[Rows on where targets appear]
☆ ☆ ☆
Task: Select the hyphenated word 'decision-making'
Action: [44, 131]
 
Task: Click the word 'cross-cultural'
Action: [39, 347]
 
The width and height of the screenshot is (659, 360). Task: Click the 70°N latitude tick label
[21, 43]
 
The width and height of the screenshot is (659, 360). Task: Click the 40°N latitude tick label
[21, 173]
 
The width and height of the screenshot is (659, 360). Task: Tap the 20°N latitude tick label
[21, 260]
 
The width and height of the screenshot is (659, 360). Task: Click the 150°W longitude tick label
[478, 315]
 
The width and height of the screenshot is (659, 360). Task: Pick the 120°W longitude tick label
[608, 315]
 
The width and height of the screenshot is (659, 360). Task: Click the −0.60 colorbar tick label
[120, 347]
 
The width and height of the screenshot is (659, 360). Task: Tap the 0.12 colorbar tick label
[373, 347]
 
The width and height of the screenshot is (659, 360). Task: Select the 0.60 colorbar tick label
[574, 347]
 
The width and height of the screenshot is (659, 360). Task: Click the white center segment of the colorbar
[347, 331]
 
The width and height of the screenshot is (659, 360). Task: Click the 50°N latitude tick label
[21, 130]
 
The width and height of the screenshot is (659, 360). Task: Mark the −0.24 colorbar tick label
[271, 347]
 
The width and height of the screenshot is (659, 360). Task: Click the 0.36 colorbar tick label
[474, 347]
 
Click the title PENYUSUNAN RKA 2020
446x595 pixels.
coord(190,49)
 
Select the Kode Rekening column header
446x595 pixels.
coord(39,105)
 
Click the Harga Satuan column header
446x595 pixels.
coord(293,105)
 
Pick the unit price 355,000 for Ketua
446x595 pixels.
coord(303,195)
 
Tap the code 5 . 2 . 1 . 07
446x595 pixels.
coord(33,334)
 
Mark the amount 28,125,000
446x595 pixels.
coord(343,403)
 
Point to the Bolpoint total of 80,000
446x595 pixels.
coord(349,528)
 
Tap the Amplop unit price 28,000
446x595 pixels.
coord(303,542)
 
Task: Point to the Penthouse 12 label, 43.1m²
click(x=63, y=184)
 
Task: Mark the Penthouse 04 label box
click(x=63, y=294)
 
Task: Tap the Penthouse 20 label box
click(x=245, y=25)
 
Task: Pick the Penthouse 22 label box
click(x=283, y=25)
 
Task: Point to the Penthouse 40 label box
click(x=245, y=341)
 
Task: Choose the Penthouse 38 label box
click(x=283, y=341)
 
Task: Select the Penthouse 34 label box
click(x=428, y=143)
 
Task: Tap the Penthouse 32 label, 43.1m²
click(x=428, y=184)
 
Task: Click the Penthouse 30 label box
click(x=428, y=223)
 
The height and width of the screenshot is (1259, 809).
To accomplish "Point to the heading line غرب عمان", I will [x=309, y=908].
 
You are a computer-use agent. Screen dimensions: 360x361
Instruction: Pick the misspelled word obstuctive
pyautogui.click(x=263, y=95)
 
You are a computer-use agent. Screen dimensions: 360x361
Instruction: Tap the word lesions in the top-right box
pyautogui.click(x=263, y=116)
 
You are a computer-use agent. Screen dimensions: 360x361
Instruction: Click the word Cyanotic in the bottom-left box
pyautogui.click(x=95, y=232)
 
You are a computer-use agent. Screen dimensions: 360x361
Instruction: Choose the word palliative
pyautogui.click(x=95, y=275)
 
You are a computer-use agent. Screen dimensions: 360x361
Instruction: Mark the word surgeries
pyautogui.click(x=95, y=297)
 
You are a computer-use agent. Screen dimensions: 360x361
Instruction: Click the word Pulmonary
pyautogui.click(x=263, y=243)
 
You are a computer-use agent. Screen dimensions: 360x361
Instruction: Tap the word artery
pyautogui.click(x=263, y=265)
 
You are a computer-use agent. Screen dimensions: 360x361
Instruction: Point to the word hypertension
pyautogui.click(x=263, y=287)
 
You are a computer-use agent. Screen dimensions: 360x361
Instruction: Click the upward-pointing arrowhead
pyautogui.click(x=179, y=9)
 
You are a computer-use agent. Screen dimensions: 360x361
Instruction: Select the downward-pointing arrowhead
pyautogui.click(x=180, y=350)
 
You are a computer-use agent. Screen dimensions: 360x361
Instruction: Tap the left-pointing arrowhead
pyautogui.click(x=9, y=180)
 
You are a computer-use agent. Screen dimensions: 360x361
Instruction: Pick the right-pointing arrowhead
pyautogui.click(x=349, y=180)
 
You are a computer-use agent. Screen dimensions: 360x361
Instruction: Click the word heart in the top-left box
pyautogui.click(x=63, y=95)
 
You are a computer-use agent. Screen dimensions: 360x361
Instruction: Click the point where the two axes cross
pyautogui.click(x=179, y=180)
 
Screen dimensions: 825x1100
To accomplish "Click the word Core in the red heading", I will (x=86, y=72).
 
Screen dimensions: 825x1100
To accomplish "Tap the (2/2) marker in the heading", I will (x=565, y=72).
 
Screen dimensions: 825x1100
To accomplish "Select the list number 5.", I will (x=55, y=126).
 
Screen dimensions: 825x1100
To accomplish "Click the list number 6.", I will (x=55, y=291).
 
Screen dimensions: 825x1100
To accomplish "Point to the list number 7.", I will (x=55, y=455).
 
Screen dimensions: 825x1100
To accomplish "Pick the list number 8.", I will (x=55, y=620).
☆ ☆ ☆
### Description of the task
Please arrange the lines above, from the line containing "Tap the Amplop unit price 28,000" through the line containing "pyautogui.click(x=179, y=9)", as a JSON list of strings with one string per line and blank lines left out. Include both end lines and nothing outside that stretch.

### Solved problem
[
  "Tap the Amplop unit price 28,000",
  "446x595 pixels.",
  "coord(303,542)",
  "Task: Point to the Penthouse 12 label, 43.1m²",
  "click(x=63, y=184)",
  "Task: Mark the Penthouse 04 label box",
  "click(x=63, y=294)",
  "Task: Tap the Penthouse 20 label box",
  "click(x=245, y=25)",
  "Task: Pick the Penthouse 22 label box",
  "click(x=283, y=25)",
  "Task: Point to the Penthouse 40 label box",
  "click(x=245, y=341)",
  "Task: Choose the Penthouse 38 label box",
  "click(x=283, y=341)",
  "Task: Select the Penthouse 34 label box",
  "click(x=428, y=143)",
  "Task: Tap the Penthouse 32 label, 43.1m²",
  "click(x=428, y=184)",
  "Task: Click the Penthouse 30 label box",
  "click(x=428, y=223)",
  "The height and width of the screenshot is (1259, 809).",
  "To accomplish \"Point to the heading line غرب عمان\", I will [x=309, y=908].",
  "You are a computer-use agent. Screen dimensions: 360x361",
  "Instruction: Pick the misspelled word obstuctive",
  "pyautogui.click(x=263, y=95)",
  "You are a computer-use agent. Screen dimensions: 360x361",
  "Instruction: Tap the word lesions in the top-right box",
  "pyautogui.click(x=263, y=116)",
  "You are a computer-use agent. Screen dimensions: 360x361",
  "Instruction: Click the word Cyanotic in the bottom-left box",
  "pyautogui.click(x=95, y=232)",
  "You are a computer-use agent. Screen dimensions: 360x361",
  "Instruction: Choose the word palliative",
  "pyautogui.click(x=95, y=275)",
  "You are a computer-use agent. Screen dimensions: 360x361",
  "Instruction: Mark the word surgeries",
  "pyautogui.click(x=95, y=297)",
  "You are a computer-use agent. Screen dimensions: 360x361",
  "Instruction: Click the word Pulmonary",
  "pyautogui.click(x=263, y=243)",
  "You are a computer-use agent. Screen dimensions: 360x361",
  "Instruction: Tap the word artery",
  "pyautogui.click(x=263, y=265)",
  "You are a computer-use agent. Screen dimensions: 360x361",
  "Instruction: Point to the word hypertension",
  "pyautogui.click(x=263, y=287)",
  "You are a computer-use agent. Screen dimensions: 360x361",
  "Instruction: Click the upward-pointing arrowhead",
  "pyautogui.click(x=179, y=9)"
]